Not 416
Haziran 1979
‘Bu Menorah’ın yapımıdır.’ RASHI şöyle yorumladı, bu konuda kafası karıştığı için Yaradan ona parmağıyle gösterdi. “Tek parça çalışma”: Bu bir ölçü [parça] altındı. Çekiç vb. ile vurarak, Menorah’ı böyle yaptı.” Başka bir yerde: “Kendi başına Yaradan tarafından yapıldı.”, “O, onu tanıklık perdesinin dışında yaptı.”
Musa’nın Menorah’ın yapımı konusunda şaşkınlığının ve altının yeteneğinin ne anlama geldiğini ve bir çekiçle vurmasının ne anlama geldiğini ve bunun Yaradan tarafından kendi başına yapıldığının ne anlama geldiğini anlamalıyız.
Menorah, insanın bedenini ima eder. Yaradan’ın ışığı onun içinde kıyafetlendiğinde, insan bir lamba gibi parlar. Bu nedenle Musa’nın kafası karışmıştı, Işık ile insanın bedeni olan Kli [kap] arasında form eşitsizliği olduğunda, bir insanın bedeni nasıl üst ışıkla kıyafetlenebilirdi.
Buna cevap altının bir yeteneği olduğu şeklinde geldi. Beden, alma arzusu anlamına gelen “bir Ze-Hav yeteneği [İngilizce: altın, İbranice: ver-bunu]” olarak adlandırılır.

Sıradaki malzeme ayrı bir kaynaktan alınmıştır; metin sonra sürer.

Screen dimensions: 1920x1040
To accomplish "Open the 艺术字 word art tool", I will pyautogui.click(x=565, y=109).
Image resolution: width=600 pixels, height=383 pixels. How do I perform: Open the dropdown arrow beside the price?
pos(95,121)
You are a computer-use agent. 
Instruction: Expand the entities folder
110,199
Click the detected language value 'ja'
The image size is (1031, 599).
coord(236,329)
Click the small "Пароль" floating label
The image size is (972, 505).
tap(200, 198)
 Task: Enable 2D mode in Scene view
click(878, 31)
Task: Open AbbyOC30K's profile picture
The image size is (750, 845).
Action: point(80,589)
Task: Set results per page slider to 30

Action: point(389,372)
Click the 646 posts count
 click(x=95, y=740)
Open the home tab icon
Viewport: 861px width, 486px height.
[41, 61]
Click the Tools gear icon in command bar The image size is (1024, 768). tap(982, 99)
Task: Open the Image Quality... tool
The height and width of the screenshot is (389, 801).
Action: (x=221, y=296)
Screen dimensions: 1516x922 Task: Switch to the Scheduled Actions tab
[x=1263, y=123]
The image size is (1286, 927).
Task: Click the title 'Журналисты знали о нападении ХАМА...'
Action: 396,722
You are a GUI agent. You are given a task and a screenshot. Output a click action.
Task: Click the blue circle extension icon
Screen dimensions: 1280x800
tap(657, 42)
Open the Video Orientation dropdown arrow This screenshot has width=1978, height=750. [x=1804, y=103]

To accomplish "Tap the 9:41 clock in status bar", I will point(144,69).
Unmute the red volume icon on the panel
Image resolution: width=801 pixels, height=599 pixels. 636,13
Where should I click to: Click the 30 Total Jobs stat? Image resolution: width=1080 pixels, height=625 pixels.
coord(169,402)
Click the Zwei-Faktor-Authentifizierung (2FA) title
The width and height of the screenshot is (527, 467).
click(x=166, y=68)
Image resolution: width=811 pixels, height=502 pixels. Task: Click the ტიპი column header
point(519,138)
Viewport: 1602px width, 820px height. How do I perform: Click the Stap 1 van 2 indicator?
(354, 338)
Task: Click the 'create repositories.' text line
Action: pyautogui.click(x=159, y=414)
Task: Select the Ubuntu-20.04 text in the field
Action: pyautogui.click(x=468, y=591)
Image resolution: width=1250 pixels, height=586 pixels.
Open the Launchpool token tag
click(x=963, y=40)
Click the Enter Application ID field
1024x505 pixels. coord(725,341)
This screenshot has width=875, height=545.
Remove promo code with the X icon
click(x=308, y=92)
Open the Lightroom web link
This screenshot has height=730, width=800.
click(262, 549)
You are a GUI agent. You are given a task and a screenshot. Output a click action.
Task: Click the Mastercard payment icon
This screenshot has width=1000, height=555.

Çarpma, bir kişinin çarpışma yoluyla üstesinden geldiği Zivug de Hakaa’ya (çarpışarak çiftleşme) atıfta bulunur, çünkü iki zıt şeyin her birinin diğerine vurması ve onu iptal etmek istemesi “çarpışma” olarak adlandırılır. Bu, kişinin, onu iptal etmek için alma arzusunu çekiçle dövmesinin anlamıdır.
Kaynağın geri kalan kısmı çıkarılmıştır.